Di sebuah kamar bernuansa biru dengan pencahayaan yang sengaja di buat temaram. Seorang pria tengah memandangi langit-langit kamar dengan senyum yang tak pernah pudar dari bibirnya.
''Kenapa keinget dia terus, sih?''
''Cuek tapi manis.'' Rayyan mengingat kembali pertemuannya dengan gadis cuek yang berhasil memikat hatinya.
''Kapan aku bisa bertemu lagi denganmu?''
''Sikapmu berhasil membuatku penasaran, Gadis Cuek.'' Rayyan terus saja bermonolog.
Tak lama, dia bangun dari posisi rebahannya, lalu berdiri di depan cermin kamarnya.
''Muka ganteng gini, kok dibilang copet?''
''Aku cuma ingin kenalan denganmu, bukan modus.''
''Asal kamu tahu, Gadis Cuek.
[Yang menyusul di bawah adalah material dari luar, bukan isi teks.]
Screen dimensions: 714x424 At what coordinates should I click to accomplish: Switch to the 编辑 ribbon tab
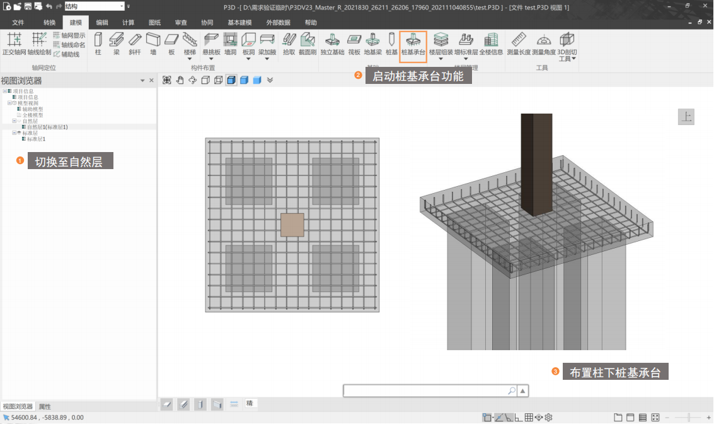(x=102, y=22)
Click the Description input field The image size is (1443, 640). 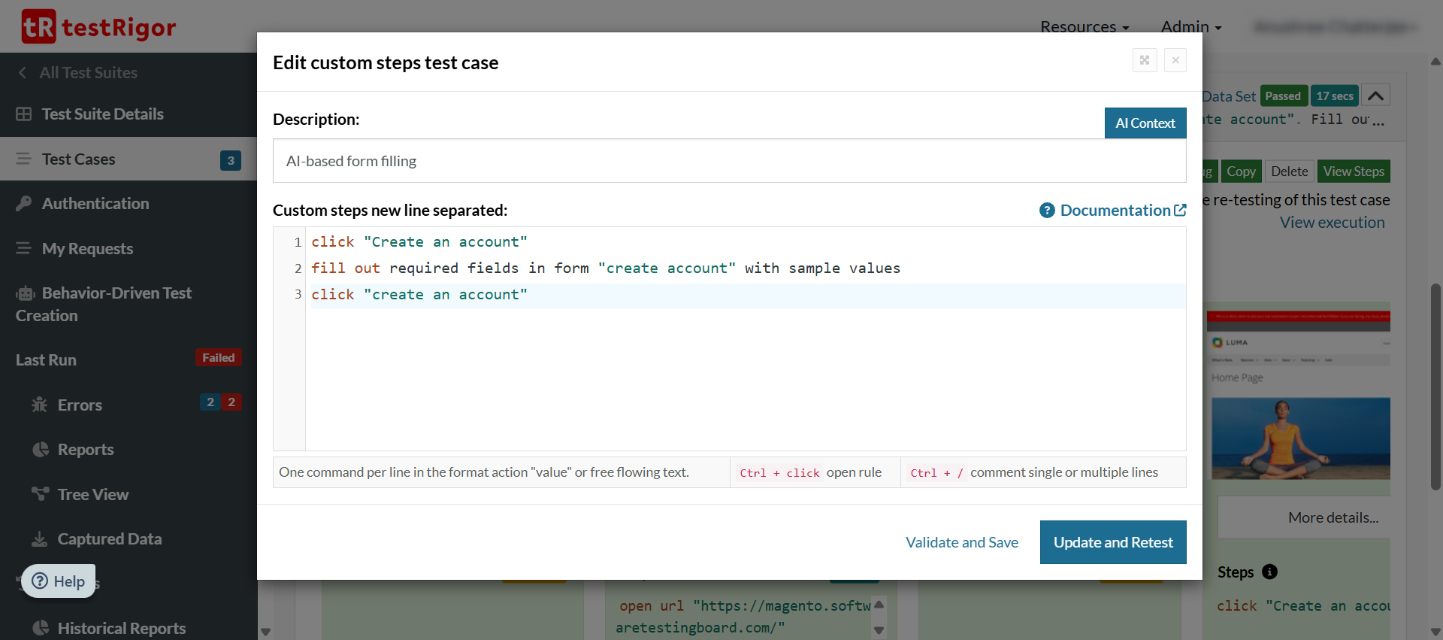[728, 161]
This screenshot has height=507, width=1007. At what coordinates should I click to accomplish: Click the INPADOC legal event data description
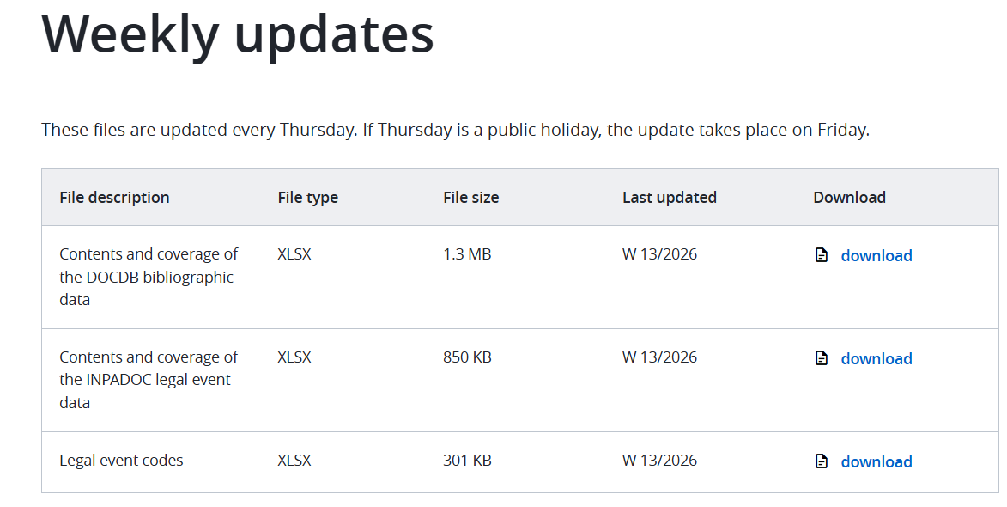pos(149,380)
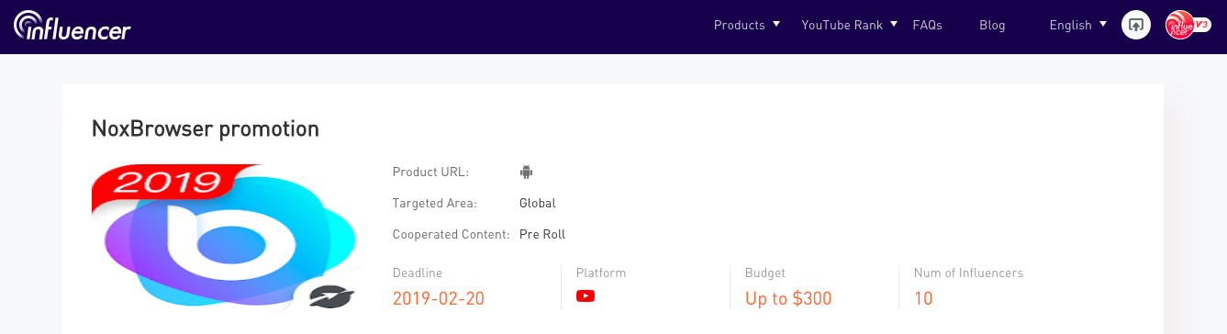1227x334 pixels.
Task: Open the upload icon button in header
Action: pyautogui.click(x=1136, y=25)
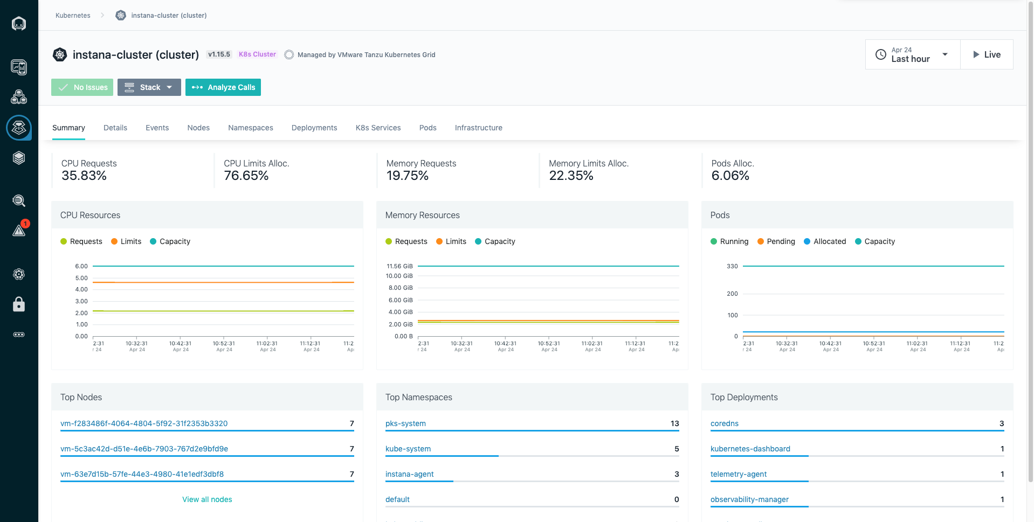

Banyak kaum hawa yang terpesona dengan ketampananku. Mereka rela antri untuk menjadi kekasihku. Tapi aku menolaknya, karena tak ada dari mereka yang masuk dalam kriteriaku,'' kata Rayyan dengan bangganya.
Dia berbicara seolah-olah sang pujaan hati berada di hadapannya. Bahkan, dia tebar pesona di depan dirinya sendiri.
''Kriteriaku, kamu. Tapi, kamu nggak tertarik sama sekali denganku.'' Pria itu menghela nafas.
''Apa wajahku ini, tampang-tampang pria modus?'' Dia bertanya pada dirinya sendiri dengan posisi masih sama.
''Dasar Gadis Aneh, tapi ngangenin.''
Rayyan kembali tersenyum kala bayangan wajah Maura terlintas dalam benaknya.
''Ngapain kamu, Ray?'' Suara bariton seorang pria membuyarkan lamunan indahnya
''Ck, Om kayak gak pernah muda aja,'' decak Rayyan.
''Biar om tebak.'' Pria paruh baya itu mengelus dagunya sembari berpikir, ''Kau sedang jatuh cinta?'' tanyanya dengan menaik turunkan alisnya.
Rayyan hanya menggaruk kepala belakangnya yang tidak gatal.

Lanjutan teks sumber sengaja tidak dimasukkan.